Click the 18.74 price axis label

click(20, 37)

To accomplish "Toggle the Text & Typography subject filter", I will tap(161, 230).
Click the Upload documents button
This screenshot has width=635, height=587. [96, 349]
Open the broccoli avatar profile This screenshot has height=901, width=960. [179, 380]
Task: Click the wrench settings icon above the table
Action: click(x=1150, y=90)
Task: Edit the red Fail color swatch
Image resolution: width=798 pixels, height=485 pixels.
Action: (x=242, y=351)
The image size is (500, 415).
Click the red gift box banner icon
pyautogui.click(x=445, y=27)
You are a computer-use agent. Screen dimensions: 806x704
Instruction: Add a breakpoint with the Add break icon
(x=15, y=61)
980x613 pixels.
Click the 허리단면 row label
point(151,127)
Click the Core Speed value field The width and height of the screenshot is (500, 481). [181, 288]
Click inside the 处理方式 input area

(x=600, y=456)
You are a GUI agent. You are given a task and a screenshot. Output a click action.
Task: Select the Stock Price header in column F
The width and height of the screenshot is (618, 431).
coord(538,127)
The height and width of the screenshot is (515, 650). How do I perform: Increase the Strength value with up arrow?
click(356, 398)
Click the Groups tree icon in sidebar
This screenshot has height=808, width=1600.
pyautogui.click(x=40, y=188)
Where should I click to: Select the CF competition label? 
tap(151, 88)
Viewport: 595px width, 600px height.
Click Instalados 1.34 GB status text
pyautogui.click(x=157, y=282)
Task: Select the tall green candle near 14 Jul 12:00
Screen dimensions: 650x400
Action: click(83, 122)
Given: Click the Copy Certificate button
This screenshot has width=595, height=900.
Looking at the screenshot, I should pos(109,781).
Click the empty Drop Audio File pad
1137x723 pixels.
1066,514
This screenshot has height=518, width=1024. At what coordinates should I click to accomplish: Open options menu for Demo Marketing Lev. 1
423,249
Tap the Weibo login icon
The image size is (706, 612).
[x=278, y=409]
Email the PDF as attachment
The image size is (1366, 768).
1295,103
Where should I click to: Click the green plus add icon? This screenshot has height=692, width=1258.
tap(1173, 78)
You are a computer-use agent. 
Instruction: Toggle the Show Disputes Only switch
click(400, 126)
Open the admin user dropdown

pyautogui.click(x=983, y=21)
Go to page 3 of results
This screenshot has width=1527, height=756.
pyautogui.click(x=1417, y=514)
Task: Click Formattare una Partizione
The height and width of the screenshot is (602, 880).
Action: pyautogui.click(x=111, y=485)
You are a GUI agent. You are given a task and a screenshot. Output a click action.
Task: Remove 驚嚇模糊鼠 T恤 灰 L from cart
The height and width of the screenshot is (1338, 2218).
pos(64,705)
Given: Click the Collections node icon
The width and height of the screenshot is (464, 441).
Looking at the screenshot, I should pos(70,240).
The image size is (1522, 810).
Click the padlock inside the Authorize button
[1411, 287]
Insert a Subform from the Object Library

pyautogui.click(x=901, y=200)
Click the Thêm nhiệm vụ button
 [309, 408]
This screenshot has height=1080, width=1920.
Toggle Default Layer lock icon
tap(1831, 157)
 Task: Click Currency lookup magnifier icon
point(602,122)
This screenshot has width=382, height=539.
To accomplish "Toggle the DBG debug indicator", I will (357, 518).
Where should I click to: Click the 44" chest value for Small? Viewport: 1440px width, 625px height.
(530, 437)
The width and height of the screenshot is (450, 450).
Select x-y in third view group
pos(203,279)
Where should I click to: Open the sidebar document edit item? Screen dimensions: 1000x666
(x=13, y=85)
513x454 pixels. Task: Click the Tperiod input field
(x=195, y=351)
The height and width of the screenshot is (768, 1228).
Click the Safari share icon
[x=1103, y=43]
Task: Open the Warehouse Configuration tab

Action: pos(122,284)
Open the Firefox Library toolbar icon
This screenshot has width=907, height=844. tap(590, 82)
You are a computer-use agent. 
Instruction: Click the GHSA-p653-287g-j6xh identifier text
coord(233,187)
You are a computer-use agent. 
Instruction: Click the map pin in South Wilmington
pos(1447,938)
# # # #
*WRITTEN PROBLEM*. Please copy all the rows above again exactly as they stand.

*SOLUTION TO THIS PROBLEM*.
Click the 18.74 price axis label

click(20, 37)

To accomplish "Toggle the Text & Typography subject filter", I will tap(161, 230).
Click the Upload documents button
This screenshot has width=635, height=587. [96, 349]
Open the broccoli avatar profile This screenshot has height=901, width=960. [179, 380]
Task: Click the wrench settings icon above the table
Action: click(x=1150, y=90)
Task: Edit the red Fail color swatch
Image resolution: width=798 pixels, height=485 pixels.
Action: (x=242, y=351)
The image size is (500, 415).
Click the red gift box banner icon
pyautogui.click(x=445, y=27)
You are a computer-use agent. Screen dimensions: 806x704
Instruction: Add a breakpoint with the Add break icon
(x=15, y=61)
980x613 pixels.
Click the 허리단면 row label
point(151,127)
Click the Core Speed value field The width and height of the screenshot is (500, 481). [181, 288]
Click inside the 处理方式 input area

(x=600, y=456)
You are a GUI agent. You are given a task and a screenshot. Output a click action.
Task: Select the Stock Price header in column F
The width and height of the screenshot is (618, 431).
coord(538,127)
The height and width of the screenshot is (515, 650). How do I perform: Increase the Strength value with up arrow?
click(356, 398)
Click the Groups tree icon in sidebar
This screenshot has height=808, width=1600.
pyautogui.click(x=40, y=188)
Where should I click to: Select the CF competition label? 
tap(151, 88)
Viewport: 595px width, 600px height.
Click Instalados 1.34 GB status text
pyautogui.click(x=157, y=282)
Task: Select the tall green candle near 14 Jul 12:00
Screen dimensions: 650x400
Action: click(83, 122)
Given: Click the Copy Certificate button
This screenshot has width=595, height=900.
Looking at the screenshot, I should pos(109,781).
Click the empty Drop Audio File pad
1137x723 pixels.
1066,514
This screenshot has height=518, width=1024. At what coordinates should I click to accomplish: Open options menu for Demo Marketing Lev. 1
423,249
Tap the Weibo login icon
The image size is (706, 612).
[x=278, y=409]
Email the PDF as attachment
The image size is (1366, 768).
1295,103
Where should I click to: Click the green plus add icon? This screenshot has height=692, width=1258.
tap(1173, 78)
You are a computer-use agent. 
Instruction: Toggle the Show Disputes Only switch
click(400, 126)
Open the admin user dropdown

pyautogui.click(x=983, y=21)
Go to page 3 of results
This screenshot has width=1527, height=756.
pyautogui.click(x=1417, y=514)
Task: Click Formattare una Partizione
The height and width of the screenshot is (602, 880).
Action: pyautogui.click(x=111, y=485)
You are a GUI agent. You are given a task and a screenshot. Output a click action.
Task: Remove 驚嚇模糊鼠 T恤 灰 L from cart
The height and width of the screenshot is (1338, 2218).
pos(64,705)
Given: Click the Collections node icon
The width and height of the screenshot is (464, 441).
Looking at the screenshot, I should pos(70,240).
The image size is (1522, 810).
Click the padlock inside the Authorize button
[1411, 287]
Insert a Subform from the Object Library

pyautogui.click(x=901, y=200)
Click the Thêm nhiệm vụ button
 [309, 408]
This screenshot has height=1080, width=1920.
Toggle Default Layer lock icon
tap(1831, 157)
 Task: Click Currency lookup magnifier icon
point(602,122)
This screenshot has width=382, height=539.
To accomplish "Toggle the DBG debug indicator", I will (357, 518).
Where should I click to: Click the 44" chest value for Small? Viewport: 1440px width, 625px height.
(530, 437)
The width and height of the screenshot is (450, 450).
Select x-y in third view group
pos(203,279)
Where should I click to: Open the sidebar document edit item? Screen dimensions: 1000x666
(x=13, y=85)
513x454 pixels. Task: Click the Tperiod input field
(x=195, y=351)
The height and width of the screenshot is (768, 1228).
Click the Safari share icon
[x=1103, y=43]
Task: Open the Warehouse Configuration tab

Action: pos(122,284)
Open the Firefox Library toolbar icon
This screenshot has width=907, height=844. tap(590, 82)
You are a computer-use agent. 
Instruction: Click the GHSA-p653-287g-j6xh identifier text
coord(233,187)
You are a computer-use agent. 
Instruction: Click the map pin in South Wilmington
pos(1447,938)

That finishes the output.